A casa – o lar – virou, de repente, não mais que de repente, local de trabalho, cheio de adaptações de última hora para conseguir ter onde colocar toda a parafernália que temos “lá” no trabalho. Como separar as edificações e seus significados? Como se comportar combinando os certos rituais, as normas, a falta do trajeto na ida e na volta de “lá”? A falta do colega que chama para o café ou lembra que está na hora de ir almoçar. O conflito que agora, queira ou não, não tenho como ignorar e acabo direta e imediatamente “no olho do furacão”. O espaço que, por melhor que se tenha conseguido montar ou adaptar, segue sendo o lar e não “lá”.
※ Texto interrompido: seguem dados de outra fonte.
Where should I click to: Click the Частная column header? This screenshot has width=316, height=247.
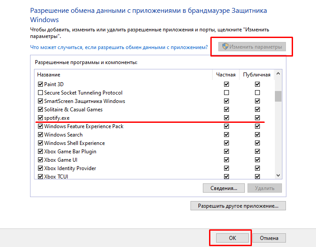pyautogui.click(x=226, y=75)
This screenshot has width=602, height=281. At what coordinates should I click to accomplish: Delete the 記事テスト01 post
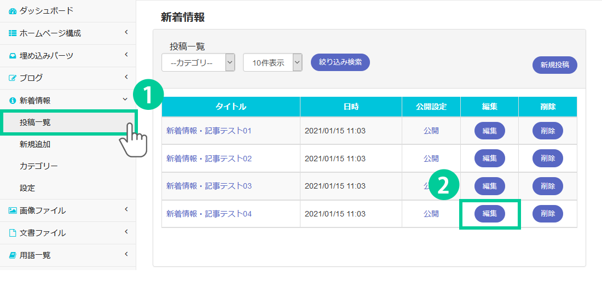point(547,131)

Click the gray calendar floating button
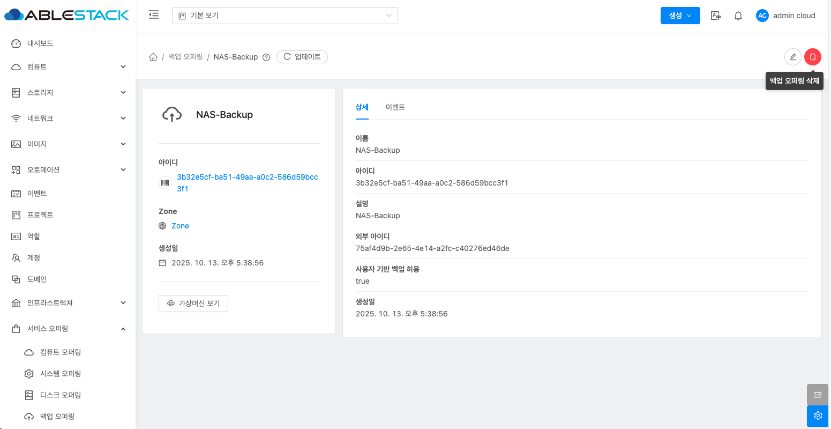(x=818, y=395)
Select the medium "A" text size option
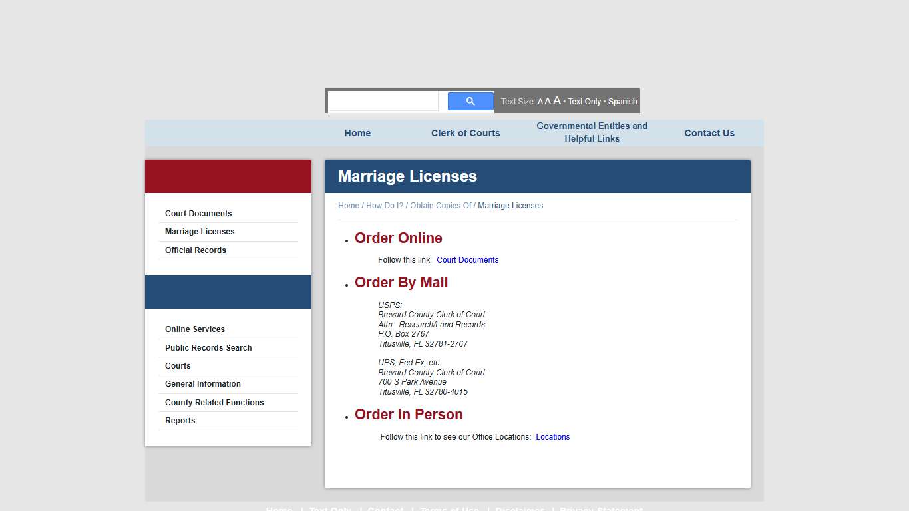The width and height of the screenshot is (909, 511). click(x=548, y=100)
Ter casa é ter um lugar que garante o direito de a pessoa ser pessoa, com o seu espaço, com as suas relações de comunhão, pessoa fonte de afetos e de intimidade. Nem sempre a casa é o lugar de concretização dos ideais de vida. Para isso, a gente normalmente precisa do “lá” que pode nos proporcionar parte, ao menos, desses ideais realizados. Através da casa aprendemos a ser acolhidos e a acolher, a dormir e a repousar e a assentar os nossos pés no mundo. A Visão Sistêmica de mundo nos ensina que cada parte é igualmente importante e a soma das partes não é igual ao todo, mas maior que ele. Assim, quando você não dá valor a um importante conhecimento prévio transmitido por outros, você não está considerando o que isso pode trazer para você e nem para a vida alheia.
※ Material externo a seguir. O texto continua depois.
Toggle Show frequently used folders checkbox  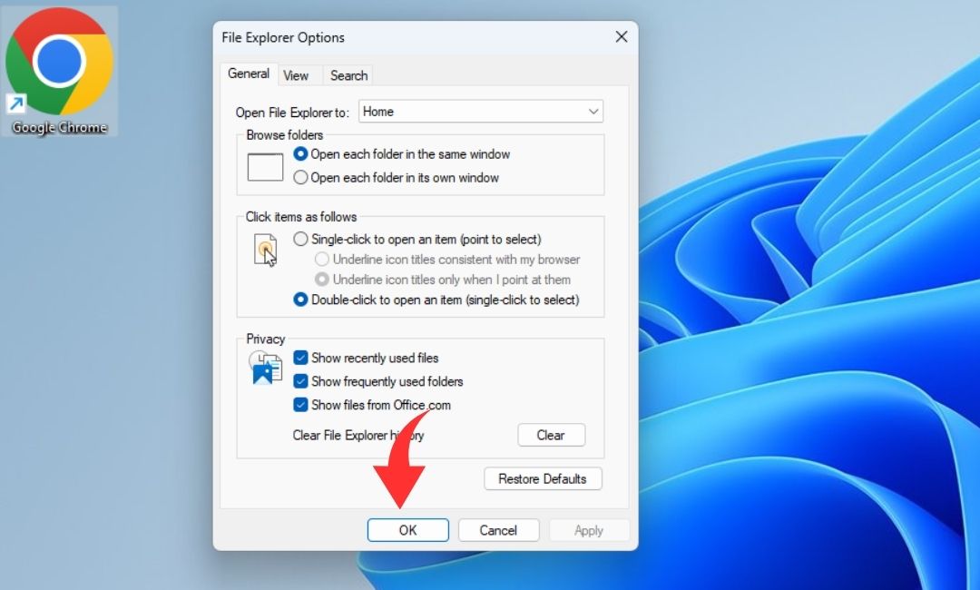click(301, 382)
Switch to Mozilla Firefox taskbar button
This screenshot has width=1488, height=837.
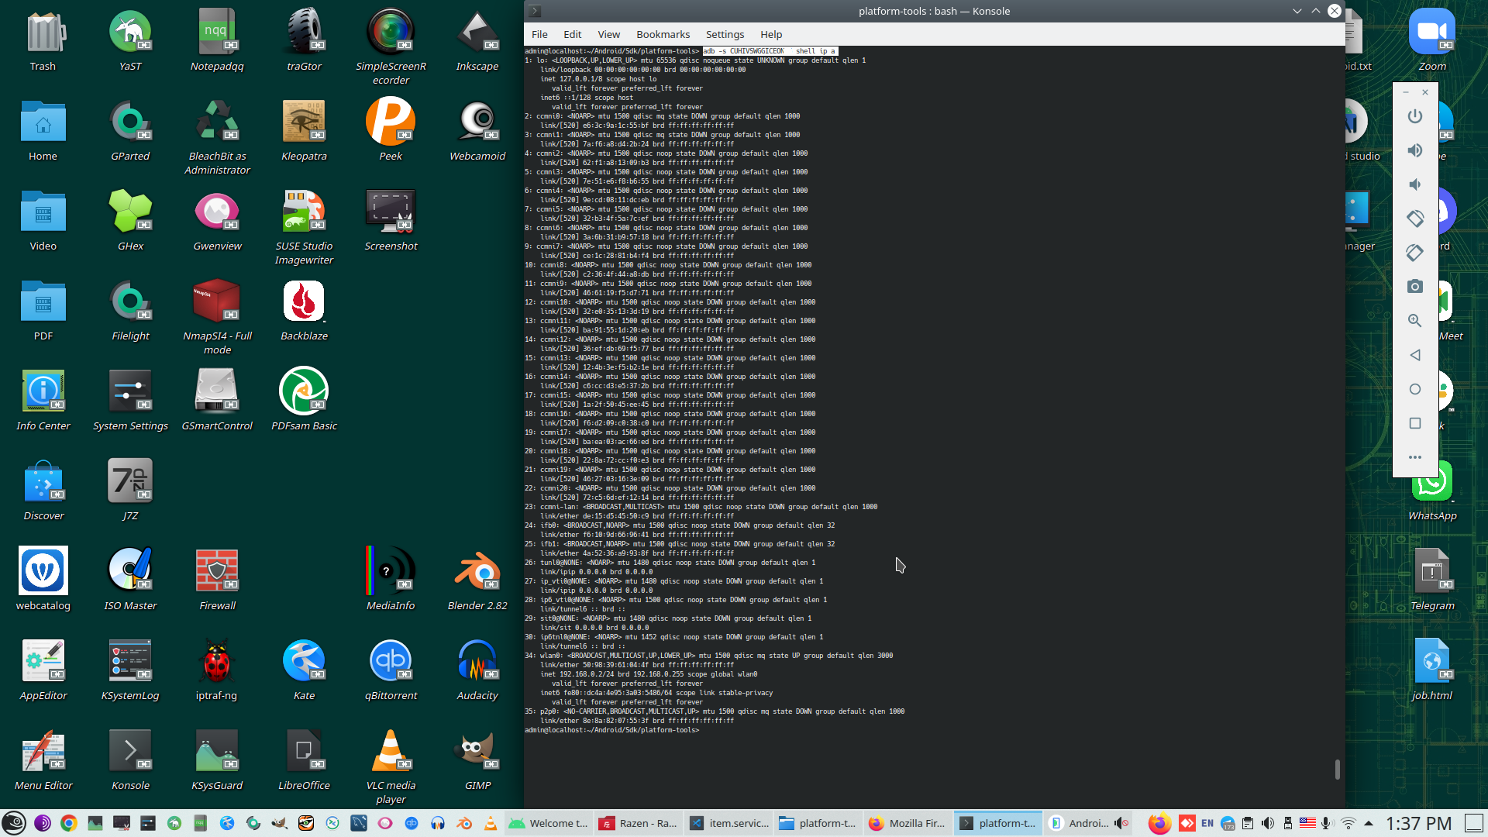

E está ajudando a derrubar o sistema. Quando não colaboramos positivamente com o sistema a que pertencemos, ajudamos a criar uma “má sorte coletiva”, que fatalmente chegará a nós. Ou seja, o que nos chega é porque anteriormente não o olhamos com a atenção devida e isso vale para todos os setores da vida. Ser capaz de servir a esse sistema nos dá uma vantagem indiscutível de crescermos dentro da coletividade e de nos protegermos dentro dela igualmente. Esse momento tem nos colocado frente a muitos NÃOS de modo até bastante impositivo. Como na nossa natureza humana tudo que muda vem acompanhado de resistências e muitas dúvidas do tipo “o que eu ganho com isso”, conseguir ter abertura para receber TODOS os NÃOS impostos por essa mudança e as imposições de NÃOS que nenhum de nós pediu, parece ser uma arte.
Aceitar e contribuir
Na Visão Sistêmica, conseguir enfrentar isso aceitando que a minha parte é muito significativa no resultado do todo, e receber o não com abertura e sem resistências. Se conseguimos isso, receber os NÃOS que nos chegam e ajudando o sistema a se fortalecer, entendemos que o que temos agora são medidas preventivas, passando a trabalhar “lá” dentro do nosso lar, atendendo às diversas demandas com os recursos que a tecnologia nos fornece. Temos a grande oportunidade de ressignificar, assim, palavras/expressões como afeto, compartilhamento, parceria, produtividade, foco, gestão do tempo, trabalho de time, reunião, planejamento estratégico-tático-operacional, resultado, visão de futuro, gestão de negócios, e o que mais Você quiser acrescentar. E enquanto não temos as respostas de vacina ou medicamentos comprovados que curem ou nos imunizem quanto ao famoso COVID-19, acredito no gerenciar nossa vida, nossos pensamentos e atos, e dando nossa melhor parte ao sistema. Isso é exercer a inteligência que cada um tem. Veja em Você esse talento e seja generoso ao compartilhá-lo como sua melhor parte. A casa que habito é a casa que sou…no lar ou “lá”…e agora no “lá-lar”! Até breve!